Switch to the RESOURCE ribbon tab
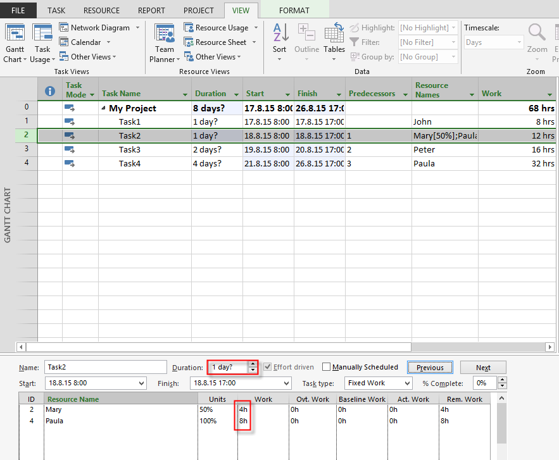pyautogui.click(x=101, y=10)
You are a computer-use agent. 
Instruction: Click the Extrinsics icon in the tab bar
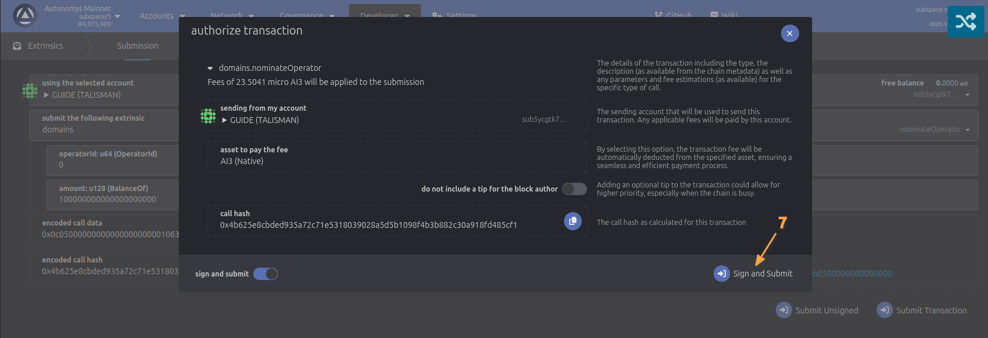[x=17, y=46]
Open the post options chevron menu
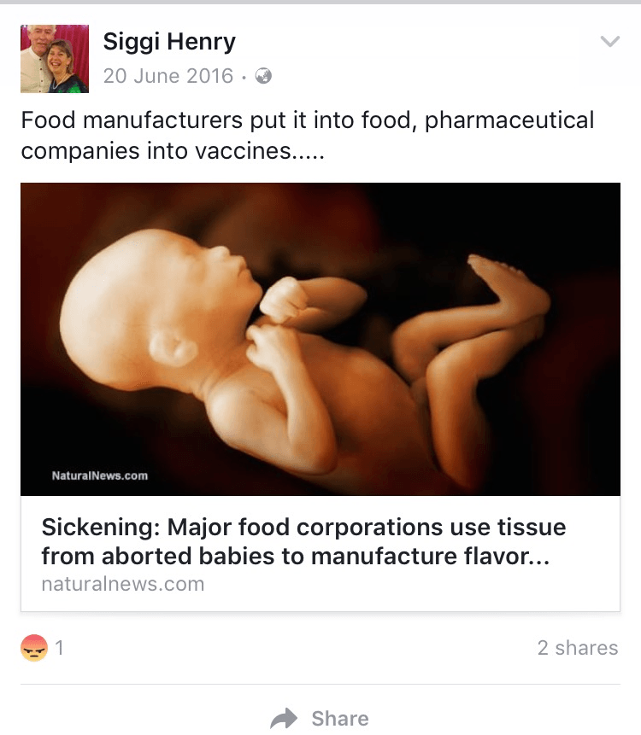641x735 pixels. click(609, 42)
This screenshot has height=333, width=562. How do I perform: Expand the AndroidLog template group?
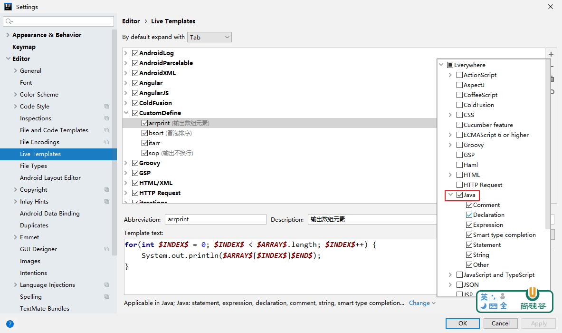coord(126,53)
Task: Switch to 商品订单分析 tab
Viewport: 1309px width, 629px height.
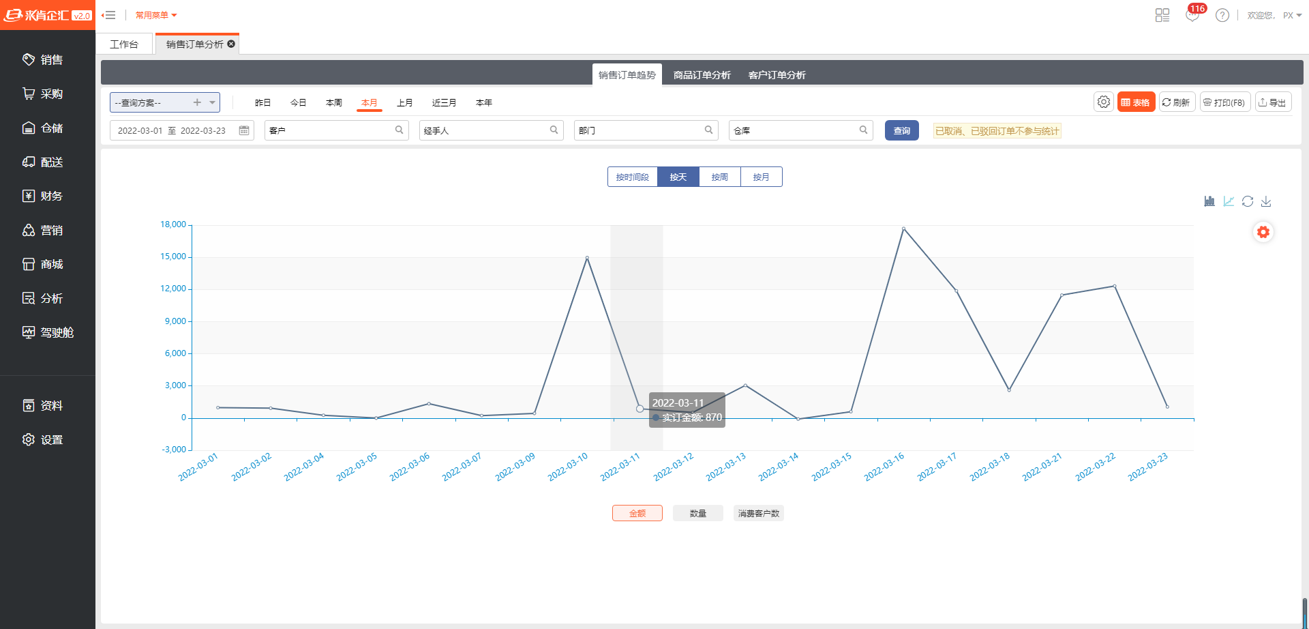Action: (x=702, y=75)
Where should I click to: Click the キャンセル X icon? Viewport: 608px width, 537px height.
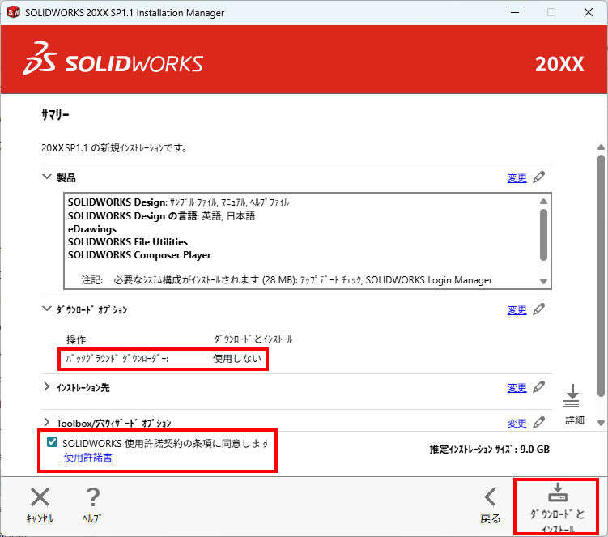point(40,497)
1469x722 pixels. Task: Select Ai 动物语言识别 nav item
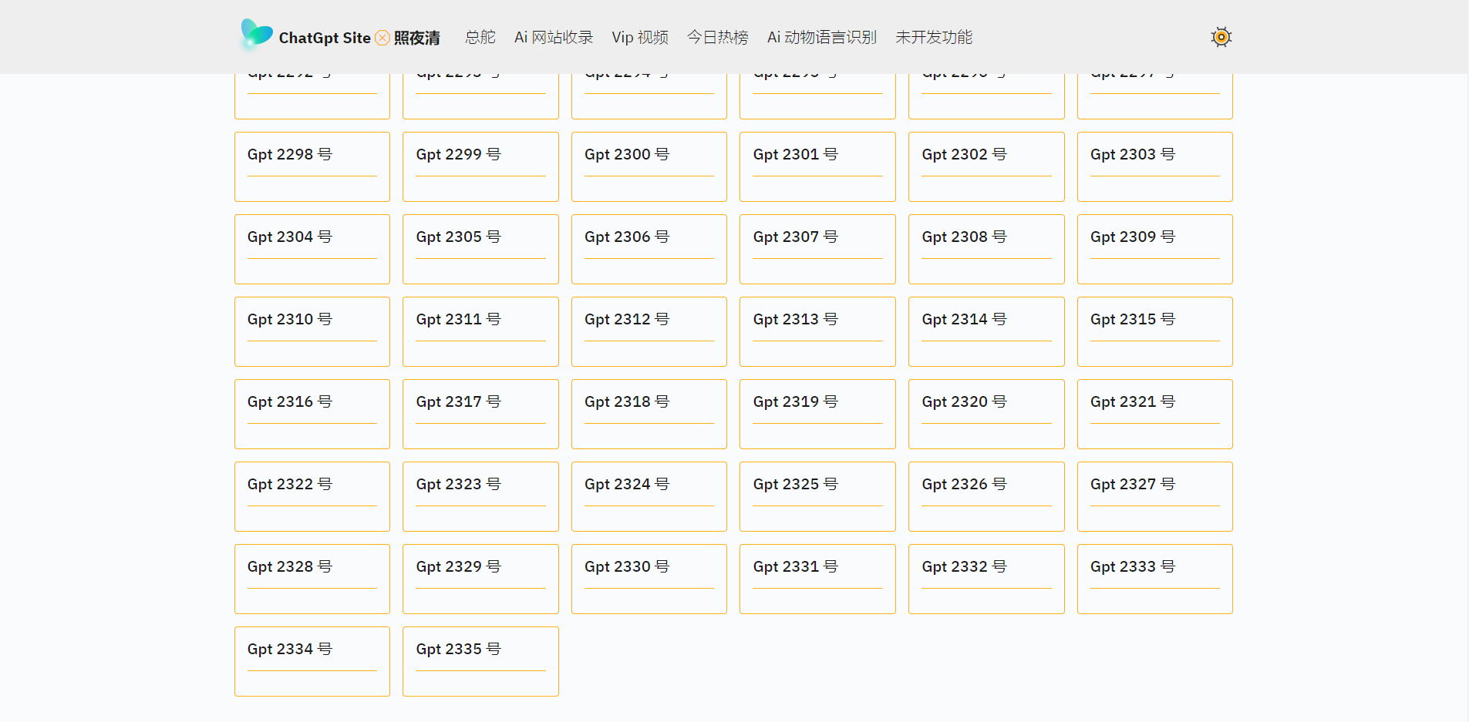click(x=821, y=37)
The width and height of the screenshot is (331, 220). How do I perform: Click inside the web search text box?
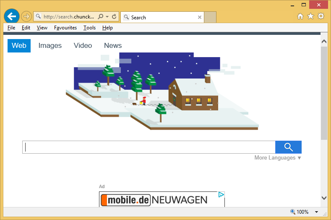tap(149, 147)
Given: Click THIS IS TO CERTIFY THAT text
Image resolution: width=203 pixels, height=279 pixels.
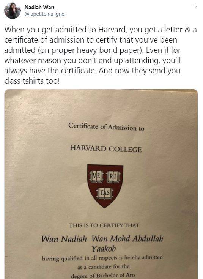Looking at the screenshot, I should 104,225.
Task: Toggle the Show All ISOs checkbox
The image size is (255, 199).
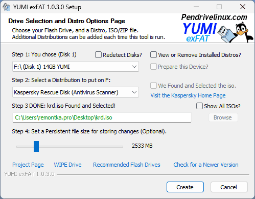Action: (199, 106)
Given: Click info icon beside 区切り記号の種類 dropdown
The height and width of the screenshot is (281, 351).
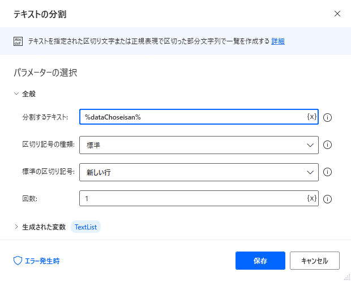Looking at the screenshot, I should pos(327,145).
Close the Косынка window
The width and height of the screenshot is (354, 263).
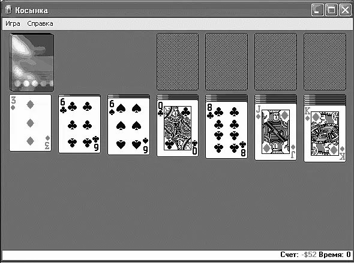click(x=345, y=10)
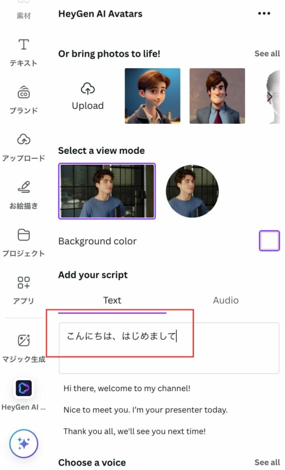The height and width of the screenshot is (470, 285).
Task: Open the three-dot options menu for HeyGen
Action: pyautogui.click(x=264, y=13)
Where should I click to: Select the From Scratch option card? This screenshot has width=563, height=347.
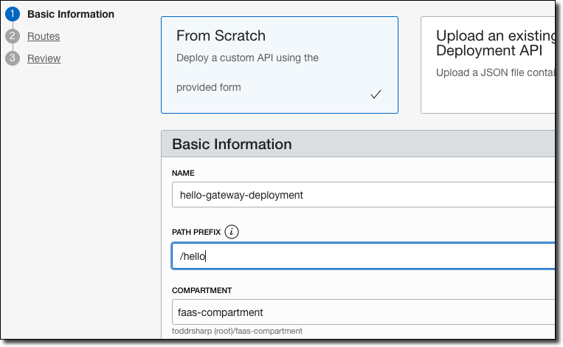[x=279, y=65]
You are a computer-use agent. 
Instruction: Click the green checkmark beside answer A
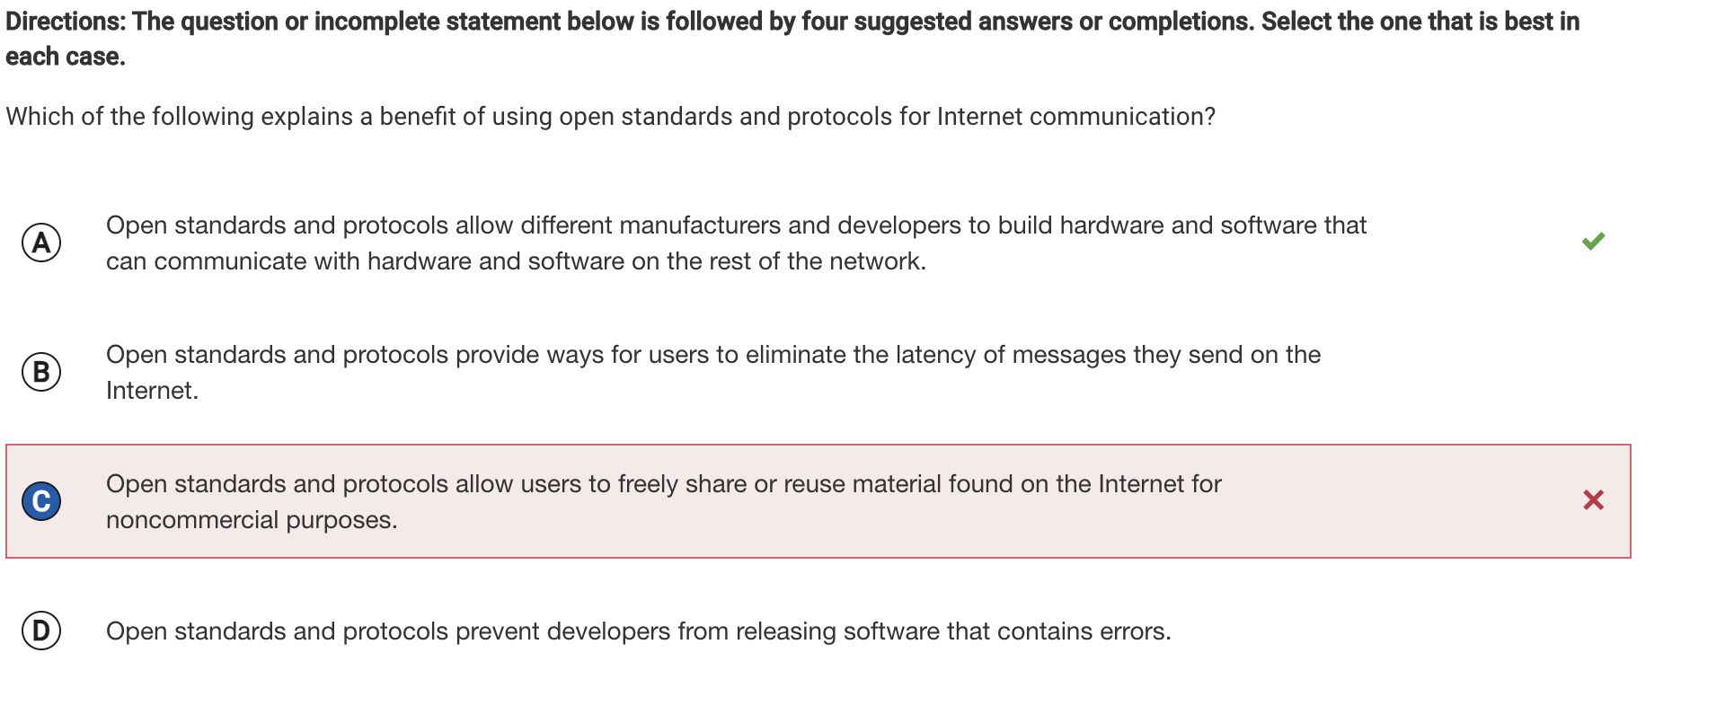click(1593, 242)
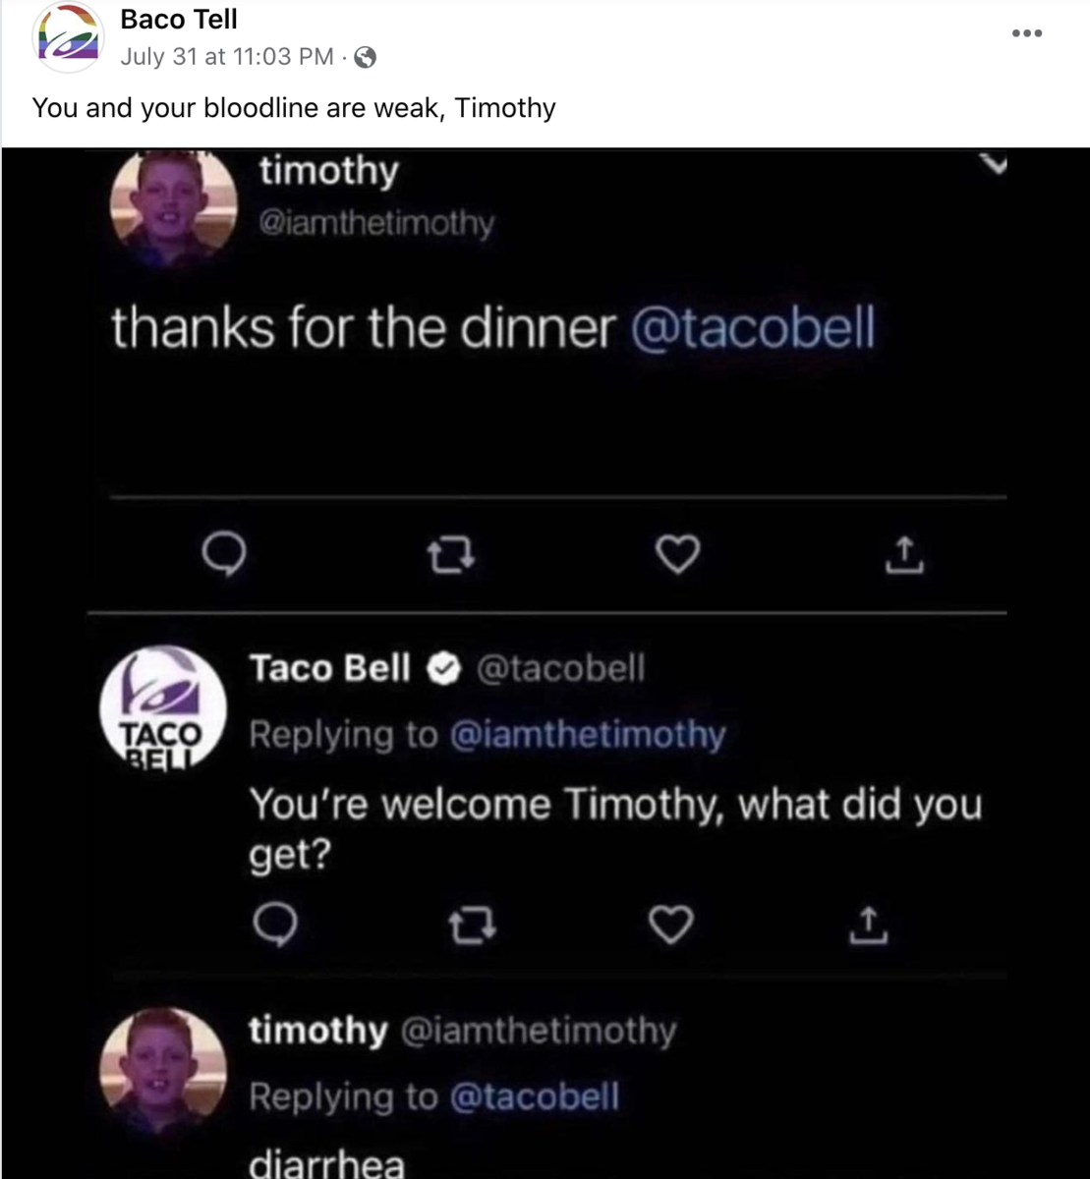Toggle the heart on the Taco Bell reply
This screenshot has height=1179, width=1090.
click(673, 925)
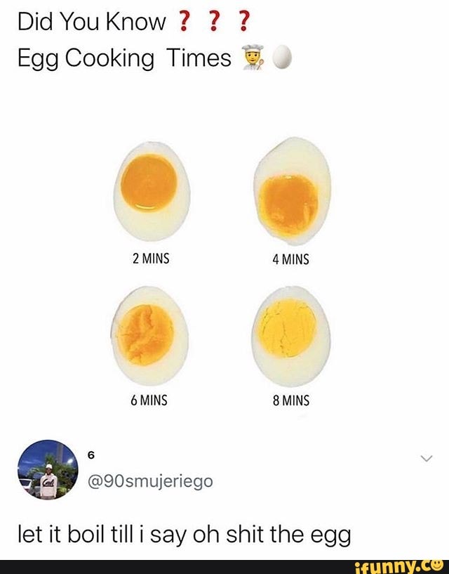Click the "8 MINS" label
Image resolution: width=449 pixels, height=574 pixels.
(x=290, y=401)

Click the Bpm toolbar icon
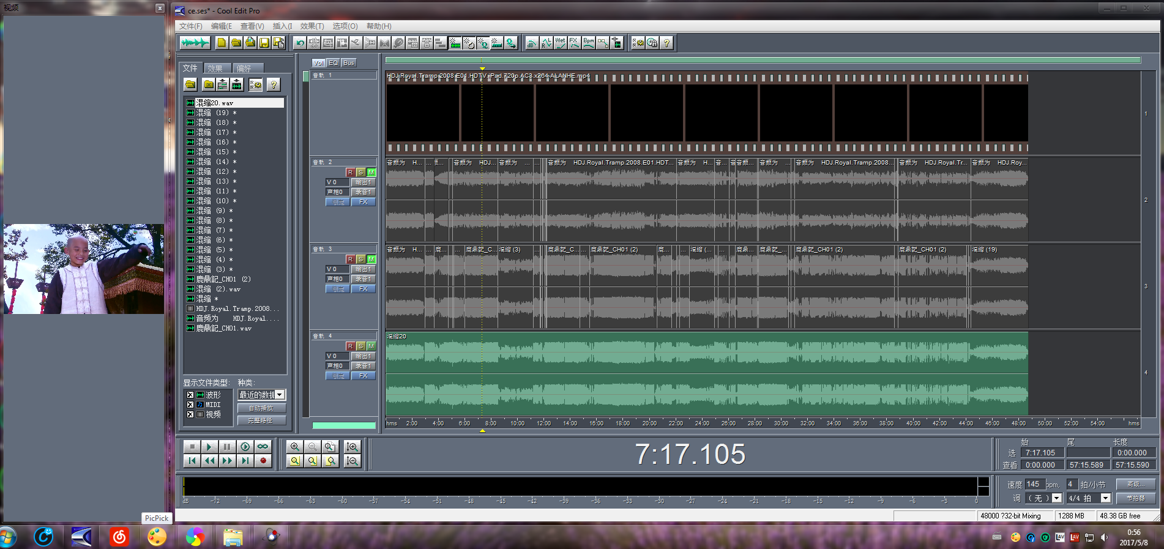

++++++++++++++++++++

About this exercise: Give every entry again word for word; no images belong in the copy.

Task answer:
Switch to the RESOURCE ribbon tab
pyautogui.click(x=101, y=10)
You are a computer-use agent. 
Instruction: Click the Extrinsics icon in the tab bar
[x=17, y=46]
Open the post options chevron menu
641x735 pixels. click(609, 42)
This screenshot has height=333, width=562. How do I perform: Expand the AndroidLog template group?
coord(126,53)
Task: Switch to 商品订单分析 tab
Viewport: 1309px width, 629px height.
Action: (x=702, y=75)
Where should I click to: Click the キャンセル X icon? Viewport: 608px width, 537px height.
point(40,497)
1469x722 pixels. Task: Select Ai 动物语言识别 nav item
click(x=821, y=37)
The width and height of the screenshot is (331, 220). How do I perform: Click inside the web search text box?
tap(149, 147)
Given: Click THIS IS TO CERTIFY THAT text
Image resolution: width=203 pixels, height=279 pixels.
Looking at the screenshot, I should 104,225.
Task: Toggle the Show All ISOs checkbox
The image size is (255, 199).
Action: (199, 106)
Given: Click info icon beside 区切り記号の種類 dropdown
The height and width of the screenshot is (281, 351).
Looking at the screenshot, I should pos(327,145).
Close the Косынка window
The width and height of the screenshot is (354, 263).
click(x=345, y=10)
The height and width of the screenshot is (470, 285).
Task: Open the three-dot options menu for HeyGen
Action: pyautogui.click(x=264, y=13)
Where should I click to: Select the From Scratch option card? This screenshot has width=563, height=347.
[x=279, y=65]
You are a computer-use agent. 
Instruction: Click the green checkmark beside answer A
click(1593, 242)
Toggle the heart on the Taco Bell reply
This screenshot has height=1179, width=1090.
click(673, 925)
Click the "8 MINS" label
Image resolution: width=449 pixels, height=574 pixels.
(x=290, y=401)

Click the Bpm toolbar icon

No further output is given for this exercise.